Ele agradeceu, sentou-se na poltrona e tentou esconder o rosto com o jornal porque ele era o próprio Dr. Dean Ornish, autor de um dos maiores best sellers que trazia em suas páginas mil receitas sobre bom humor e felicidade. Sim, ele mesmo, o homem que havia sido considerado pela revista Time uma das 50 personalidades mais influentes da sua geração nos Estados Unidos. Na poltrona do avião, escondido atrás do jornal, ele perguntou-se por que estava de mau humor? E chegou à conclusão de que a culpa era de seu pai, porque não houvera recebido dele o carinho e o afeto necessários. E naquele momento ele decidiu que quando desembarcasse ligaria para o pai para visitá-lo. Ligou e o pai concordou que ele fosse visitá-lo. No dia marcado para o encontro, o pai não estava no aeroporto a esperá-lo, o que lhe acentuou, ainda mais, a certeza de que o pai não gostava dele. Quando entrou na casa do pai, viu-o lendo o jornal.
Ele largou a mala e falou: "Papai, quero abraçá-lo!". "Então, me abrace", disse o pai. E ele, meio titubeante pela resposta, o abraçou e disse em tom irritado: "Eu sou infeliz por sua causa. Você nunca me abraçou, nunca me beijou, nunca me acariciou.
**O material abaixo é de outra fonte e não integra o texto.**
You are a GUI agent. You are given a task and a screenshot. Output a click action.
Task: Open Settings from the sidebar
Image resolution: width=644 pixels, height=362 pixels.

E despejou todo aquele sentimento que fervilhava dentro dele por longos anos". O pai o escutou e, após ele ter parado de falar, disse: "Abra aquela mala, por favor!", apontando para uma mala que estava no canto da sala.
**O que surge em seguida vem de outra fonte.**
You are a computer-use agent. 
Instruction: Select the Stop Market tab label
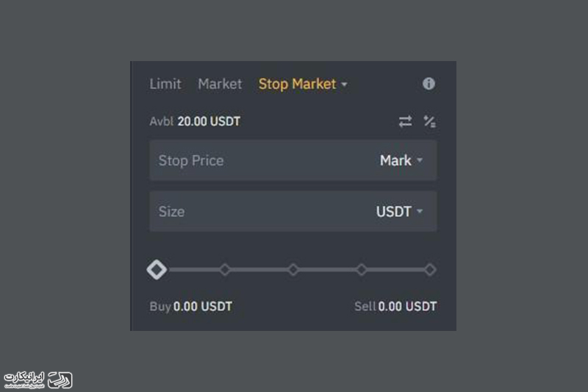pyautogui.click(x=298, y=84)
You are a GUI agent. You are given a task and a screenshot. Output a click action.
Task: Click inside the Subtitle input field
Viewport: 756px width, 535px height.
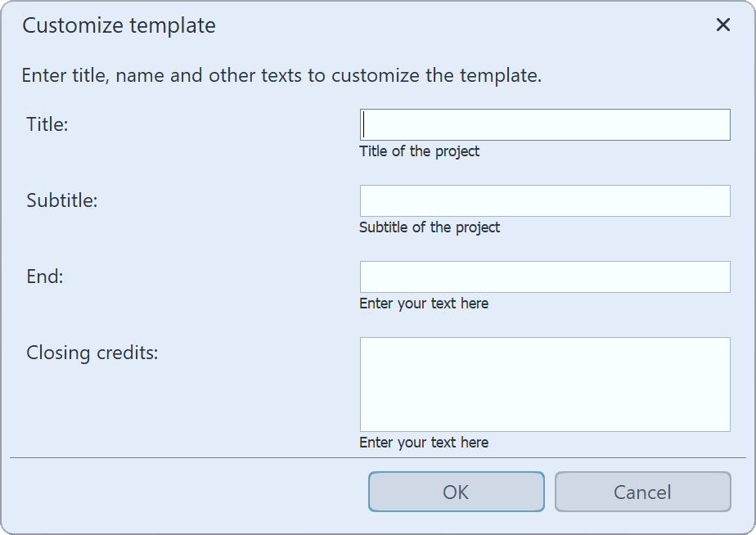[544, 200]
Ele abriu e encontrou nela centenas de recortes de jornais sobre o que a imprensa publicava sobre ele. "Pois é, meu filho amado! Tudo que a imprensa publica sobre você eu guardo com carinho e digo com todo o orgulho para todo mundo que você é meu filho. Reconheço que sou um homem tosco, de poucas palavras e até um pouco distante, mas não tive tempo de abraçá-lo porque sua mãe morreu e eu fiquei com você criança. E para educá-lo e lhe dar educação e dignidade, eu me desdobrei no campo. Olhe para as minhas mãos. Diferentemente das suas, elas são calejadas da enxada e do trator. Elas ficaram assim, e não me arrependo, para que você pudesse ter estudado em uma das melhores universidades da América a ponto de receber um convite especial do presidente para dormir uma noite na Casa Branca. Nunca me queixei das noites em claro que passei junto ao seu leito enquanto você ardia de febre. Pois, saiba que continuo trabalhando no mesmo solo que educou você.
E você nunca se lembrou do seu pai e ainda se atreve a dizer que eu sou o culpado pela sua infelicidade?". Nesse instante, ele caiu em si e, pela primeira vez, aos prantos, ambos trocaram um abraço afetuoso e verdadeiro e, pela primeira vez, o pai lhe acariciou a cabeça. Naquele instante, abraçado ao seu pai, o Dr. Dean Ornish libertou-se da mágoa que corroía o seu íntimo e percebeu que a infelicidade não é causada por mais ninguém senão que por nós mesmos. Claro que, aos moldes das historinhas infantis, eles não foram felizes para sempre, mas deram um passo importante para se perdoarem e se harmonizarem entre si, aliás, dois grandes objetivos das encarnações de todos nós. A propósito, você abraçou seu pai hoje ou vai abraçá-lo somente no domingo?